Anticipant sans doute cette issue, une Dominique Méda pousse un cri de colère dans un article du Monde en remontant le fil des erreurs de la gauche jusqu’en 1983, et en allant jusqu’à regretter l’élection de F. Hollande en 2012 qui n’a fait qu’empirer les choses pour la gauche française. De fait, il faut bien  constater en effet qu’il n’est plus temps de renverser la vapeur. En ce début du mois de novembre 2016, le temps manque pour prouver aux électeurs des classes populaires et moyennes que la gauche de gouvernement peut vraiment faire quelque chose pour eux. Ce n’est pas un petit avantage social par là, et une petite baisse d’impôt direct par là, qui changera quelque chose à l’image déplorable de changement qui n’est décidément pas pour maintenant qu’a donné la présidence Hollande depuis 2012. Ce n’est pas après avoir fait voter une « Loi travail » contre la volonté des deux des principaux syndicats de salariés (la CGT et FO) et des centaines de milliers de manifestants que cette gauche de gouvernement-là risque de séduire de nouveau le bon peuple. De même, après huit années de « Yes We Can », une bonne part des classes moyennes inférieures et classes populaires nord-américaines en a conclu qu’il n’y avait rien à attendre de ce côté-là de l’échiquier politique. Ce fut donc l’abstention ou le vote Trump. En France, les électeurs ne croiront jamais non plus qu’un représentant de cette gauche de gouvernement qui les a tant et tant trahis dans leurs espoirs depuis le début des années 1980, et encore plus depuis 2012 va être là pour eux. Certains espéreront certes que Mélenchon, séparé du PS depuis 2008 et clairement à l’extérieur de BAP, ou Montebourg ou Hamon au sein du PS et donc à l’intérieur de la BAP,  relèveront le flambeau de la gauche qui sait parler aux classes populaires. Je n’y crois guère parce qu’aucun d’entre eux ne dispose d’une vraie base locale ou  d’un modèle étranger pour exemplifier et crédibiliser ce qu’ils veulent faire, et qu’ils restent en plus divisés sur le statut de l’Union européenne. Et surtout, à en juger par les dernières élections locales, la gauche est de toute façon devenue très minoritaire dans le pays. Une remontée subite de cette dernière en 2017 défierait vraiment toutes les tendances à l’œuvre depuis 2012. Peut-on être de gauche, donc rationaliste, et croire aux miracles?
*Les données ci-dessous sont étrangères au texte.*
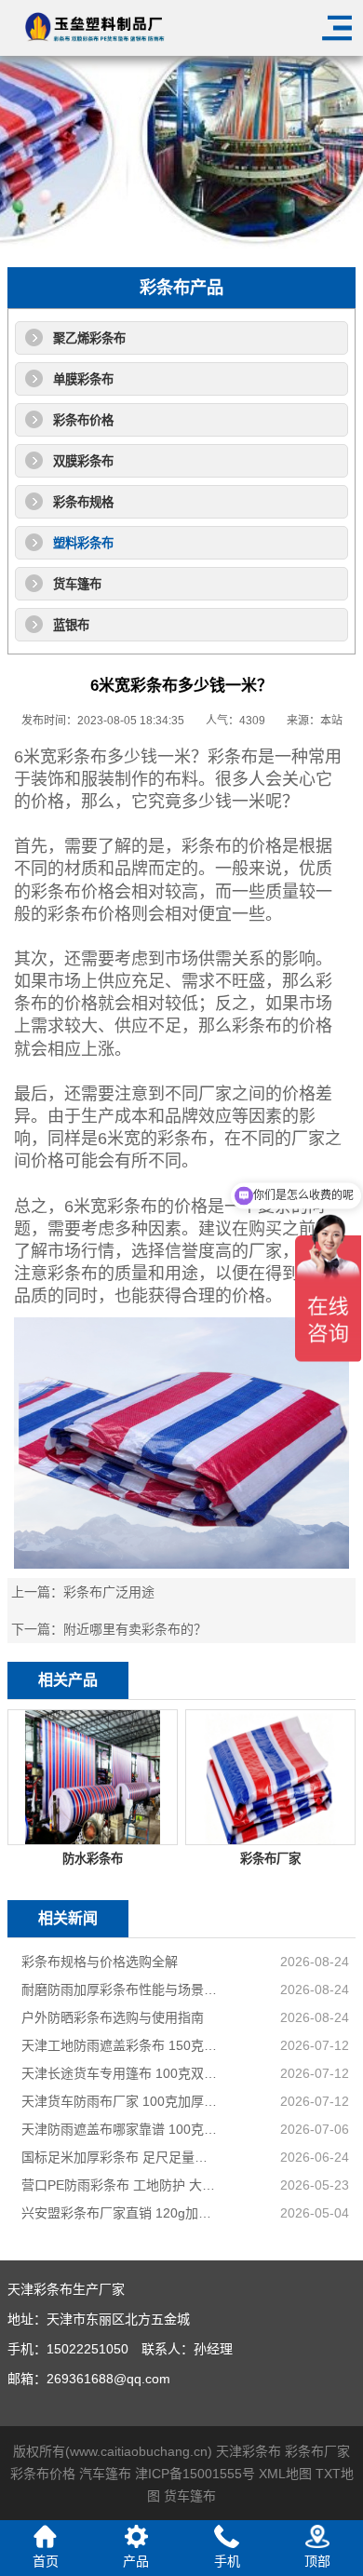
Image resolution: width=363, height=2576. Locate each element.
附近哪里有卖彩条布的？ (135, 1629)
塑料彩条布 (83, 543)
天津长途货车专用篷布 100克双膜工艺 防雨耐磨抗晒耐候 (119, 2073)
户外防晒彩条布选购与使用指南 (112, 2017)
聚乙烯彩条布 (89, 338)
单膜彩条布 (83, 379)
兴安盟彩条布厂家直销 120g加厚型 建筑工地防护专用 (119, 2212)
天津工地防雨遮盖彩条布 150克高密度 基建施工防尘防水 (119, 2045)
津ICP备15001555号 (195, 2473)
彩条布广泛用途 (109, 1592)
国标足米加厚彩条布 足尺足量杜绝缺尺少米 (119, 2157)
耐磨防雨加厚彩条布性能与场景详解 (119, 1989)
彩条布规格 (83, 502)
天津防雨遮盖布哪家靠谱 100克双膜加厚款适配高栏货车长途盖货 (119, 2129)
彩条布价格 (83, 420)
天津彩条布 (248, 2451)
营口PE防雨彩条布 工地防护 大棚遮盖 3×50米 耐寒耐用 (119, 2185)
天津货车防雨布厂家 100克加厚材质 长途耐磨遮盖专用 (119, 2101)
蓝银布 (71, 625)
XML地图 (285, 2473)
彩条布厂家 (317, 2451)
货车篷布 (77, 584)
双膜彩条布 (83, 461)
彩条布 (82, 757)
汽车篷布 (105, 2473)
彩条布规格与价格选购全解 (99, 1961)
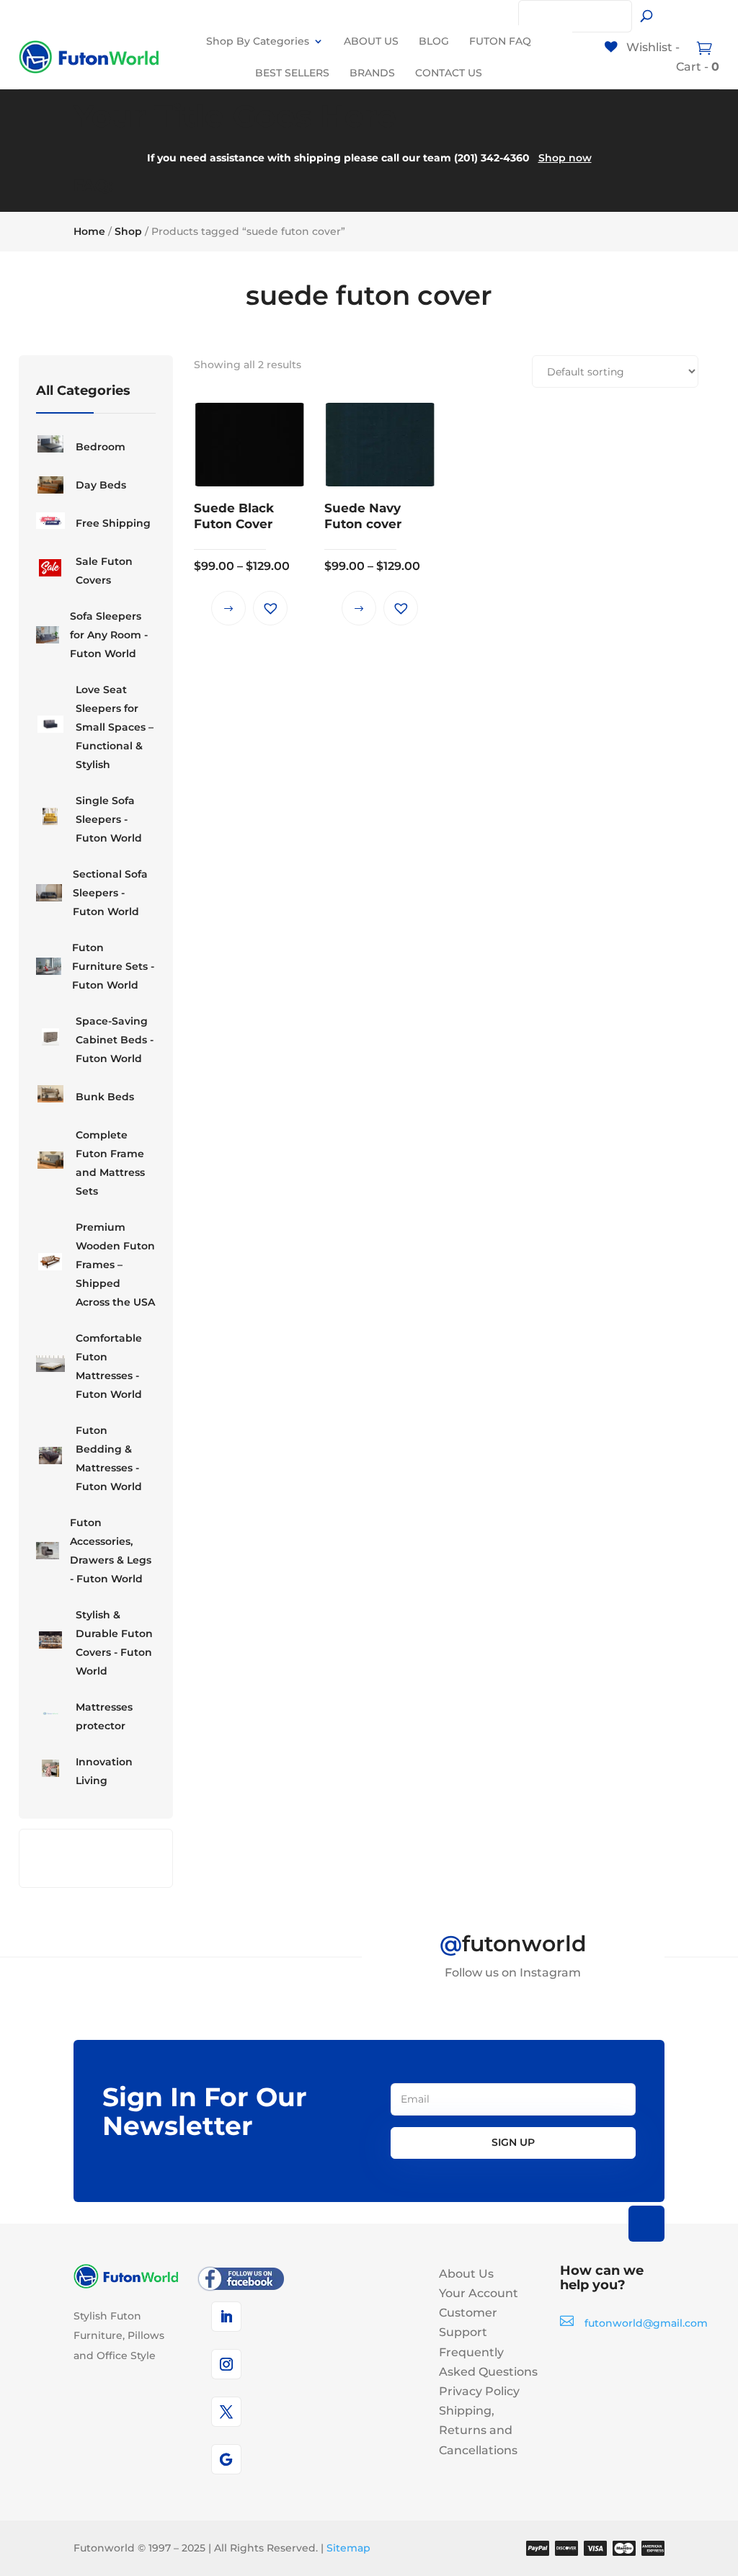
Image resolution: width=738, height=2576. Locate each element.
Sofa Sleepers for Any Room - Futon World (109, 635)
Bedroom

Du coup, qu’en sera-il de cette prochaine élection présidentielle? Comment un électeur de gauche va-t-il faire pour choisir au second tour entre la Peste xénophobe d’une Le Pen et le Choléra néo-libéral d’un Juppé, Sarkozy ou Fillon? Les candidats les plus probables de la droite sont en effet à ce stade de la campagne des primaires de la droite presque parfaitement « anti-sociaux » dans leurs propositions économiques. Certes Sarkozy va se précipiter in extremis de la campagne des primaires de la droite pour faire du Trump en prônant le protectionnisme de manière outrancière, mais avec quelle crédibilité auprès des électeurs auquel il a déjà chanté ce refrain entre 2007 et 2012? Il y a une droite républicaine  tenant un tel discours (N. Dupont-Aignan, et H. Guaino), mais justement, elle n’a pas son champion crédible au sein même de la primaire de la droite.  Certes le candidat investi de la droite peut changer de discours pour la campagne présidentielle, mais cela lui sera difficile d’être crédible. Au total, cela veut dire que le candidat de la droite républicaine va être dépourvu face à une candidate FN qui pourra appuyer à l’envie sur cet aspect. J’en ris jaune d’avance. Et là, franchement, je crois que je vais essayer de me préparer moralement au pire.